I am playing with enabling Email OTP as the only MFA method for 'new hires' who utilise a local user account until they become an employee and then use SSO from their corporate account.
While I have been able to setup the Email OTP MFA Context, the user experience is slightly different depending on the device they are trying to login from.
From a PC browser (Chrome), the user is redirected to https://<instance.name>.service-now.com/validate_multifactor_auth_code.do and is prompted to enter the 6-digit code that has been emailed to the email address in their User record. Once the code is entered, the user is successfully logged in.
Using the same User record, but using a browser (Chrome / Safari) on a mobile device (iPhone) the user is redirected to https://<instance.name>.service-now.com/$m.do#/login/mfa and is requested to enter a code from their authenticator app, or, request the code vail email.

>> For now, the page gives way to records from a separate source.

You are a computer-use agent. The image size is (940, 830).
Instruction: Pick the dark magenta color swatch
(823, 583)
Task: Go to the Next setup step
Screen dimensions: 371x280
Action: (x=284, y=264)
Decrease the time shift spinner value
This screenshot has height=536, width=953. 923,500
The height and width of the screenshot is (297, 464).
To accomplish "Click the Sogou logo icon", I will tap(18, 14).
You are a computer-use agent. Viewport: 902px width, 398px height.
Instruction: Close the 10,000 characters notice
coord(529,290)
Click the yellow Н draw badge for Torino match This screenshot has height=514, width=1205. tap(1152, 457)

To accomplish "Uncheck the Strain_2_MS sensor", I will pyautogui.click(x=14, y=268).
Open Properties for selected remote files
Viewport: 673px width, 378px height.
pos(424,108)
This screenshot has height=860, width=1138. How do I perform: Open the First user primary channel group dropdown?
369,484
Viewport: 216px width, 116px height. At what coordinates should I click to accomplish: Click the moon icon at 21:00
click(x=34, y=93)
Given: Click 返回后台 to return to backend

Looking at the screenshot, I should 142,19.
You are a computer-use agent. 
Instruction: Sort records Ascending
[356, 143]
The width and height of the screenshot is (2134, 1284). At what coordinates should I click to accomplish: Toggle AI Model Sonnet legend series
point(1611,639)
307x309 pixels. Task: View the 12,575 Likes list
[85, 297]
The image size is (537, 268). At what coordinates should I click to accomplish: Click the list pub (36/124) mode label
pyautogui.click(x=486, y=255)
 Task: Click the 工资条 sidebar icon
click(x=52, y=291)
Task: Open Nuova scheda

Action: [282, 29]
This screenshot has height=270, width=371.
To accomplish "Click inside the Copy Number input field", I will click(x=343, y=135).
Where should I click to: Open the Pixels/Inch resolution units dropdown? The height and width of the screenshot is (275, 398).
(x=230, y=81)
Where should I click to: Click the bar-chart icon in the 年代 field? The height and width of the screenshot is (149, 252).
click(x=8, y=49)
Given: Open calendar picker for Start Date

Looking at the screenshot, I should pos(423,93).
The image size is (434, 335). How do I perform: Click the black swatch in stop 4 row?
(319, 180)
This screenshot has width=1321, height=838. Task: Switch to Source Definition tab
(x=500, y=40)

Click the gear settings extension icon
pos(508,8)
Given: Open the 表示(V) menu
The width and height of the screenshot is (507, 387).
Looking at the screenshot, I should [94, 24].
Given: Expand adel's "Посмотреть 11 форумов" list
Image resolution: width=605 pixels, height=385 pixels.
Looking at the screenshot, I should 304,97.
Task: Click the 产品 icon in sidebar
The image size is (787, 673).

If requested by email (as we are not using any authenticator apps), the code is delivered using the 'OneTimePasswordEmailNotification' Notification instead of the expected 'multifactor.otp.email.notification' Notification and the code does not work.
The below System Properties have been set as follows:
- glide.auth.mfa.ui.v2.enabled = false
- glide.webauthn.enabled = false
- glide.authenticate.multifactor.email.otp.enable = true
How do I enforce the same user experience irrespective of the device they are using to login from?